▶ _Rows_:
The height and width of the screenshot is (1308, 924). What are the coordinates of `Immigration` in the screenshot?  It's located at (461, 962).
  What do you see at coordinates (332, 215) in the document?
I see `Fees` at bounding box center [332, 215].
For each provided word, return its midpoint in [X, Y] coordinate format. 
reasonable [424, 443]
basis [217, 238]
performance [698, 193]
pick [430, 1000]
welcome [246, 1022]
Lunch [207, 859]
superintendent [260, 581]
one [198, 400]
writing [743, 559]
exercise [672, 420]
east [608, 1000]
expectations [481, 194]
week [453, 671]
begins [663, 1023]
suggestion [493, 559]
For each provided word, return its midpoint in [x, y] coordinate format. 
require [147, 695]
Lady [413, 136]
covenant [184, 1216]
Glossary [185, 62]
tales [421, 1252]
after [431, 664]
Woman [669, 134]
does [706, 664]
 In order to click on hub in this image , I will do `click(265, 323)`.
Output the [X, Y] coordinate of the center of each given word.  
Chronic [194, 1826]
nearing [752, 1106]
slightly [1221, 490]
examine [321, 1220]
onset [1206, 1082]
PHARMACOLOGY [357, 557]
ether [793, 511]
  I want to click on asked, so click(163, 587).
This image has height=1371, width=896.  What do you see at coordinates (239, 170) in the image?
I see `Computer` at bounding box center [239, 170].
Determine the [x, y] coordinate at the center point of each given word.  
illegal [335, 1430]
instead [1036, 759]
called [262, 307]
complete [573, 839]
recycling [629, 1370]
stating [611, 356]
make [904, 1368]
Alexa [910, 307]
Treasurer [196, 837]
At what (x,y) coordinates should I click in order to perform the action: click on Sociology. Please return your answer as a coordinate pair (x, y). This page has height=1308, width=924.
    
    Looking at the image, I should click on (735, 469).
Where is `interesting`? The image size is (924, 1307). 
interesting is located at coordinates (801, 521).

▶ _Stated goal_: Pull out every one of the records above and copy each line word for word.

▶ _The reply_:
The height and width of the screenshot is (1308, 924). What are the coordinates of `Immigration` in the screenshot?  It's located at (461, 962).
  What do you see at coordinates (332, 215) in the document?
I see `Fees` at bounding box center [332, 215].
For each provided word, return its midpoint in [X, Y] coordinate format. 
reasonable [424, 443]
basis [217, 238]
performance [698, 193]
pick [430, 1000]
welcome [246, 1022]
Lunch [207, 859]
superintendent [260, 581]
one [198, 400]
writing [743, 559]
exercise [672, 420]
east [608, 1000]
expectations [481, 194]
week [453, 671]
begins [663, 1023]
suggestion [493, 559]
For each provided word, return its midpoint in [x, y] coordinate format. 
require [147, 695]
Lady [413, 136]
covenant [184, 1216]
Glossary [185, 62]
tales [421, 1252]
after [431, 664]
Woman [669, 134]
does [706, 664]
 In order to click on hub in this image , I will do `click(265, 323)`.
Output the [X, Y] coordinate of the center of each given word.  
Chronic [194, 1826]
nearing [752, 1106]
slightly [1221, 490]
examine [321, 1220]
onset [1206, 1082]
PHARMACOLOGY [357, 557]
ether [793, 511]
  I want to click on asked, so click(163, 587).
This image has height=1371, width=896.  What do you see at coordinates (239, 170) in the image?
I see `Computer` at bounding box center [239, 170].
Determine the [x, y] coordinate at the center point of each given word.  
illegal [335, 1430]
instead [1036, 759]
called [262, 307]
complete [573, 839]
recycling [629, 1370]
stating [611, 356]
make [904, 1368]
Alexa [910, 307]
Treasurer [196, 837]
At what (x,y) coordinates should I click in order to perform the action: click on Sociology. Please return your answer as a coordinate pair (x, y). This page has height=1308, width=924.
    
    Looking at the image, I should click on (735, 469).
Where is `interesting`? The image size is (924, 1307). 
interesting is located at coordinates (801, 521).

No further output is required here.